### EXERCISE DETAILS
Give back exactly the lines of the entries below from the line with "Viewport: 885px width, 571px height." to the line with "Click the green Employee tag", inclusive, and only those.

### SOURCE INFORMATION

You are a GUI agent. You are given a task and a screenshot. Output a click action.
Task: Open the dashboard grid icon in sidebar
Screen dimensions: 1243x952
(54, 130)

--

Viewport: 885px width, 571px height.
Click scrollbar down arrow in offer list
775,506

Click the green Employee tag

### TASK RESULT
Viewport: 885px width, 571px height.
Click scrollbar down arrow in offer list
775,506

Click the green Employee tag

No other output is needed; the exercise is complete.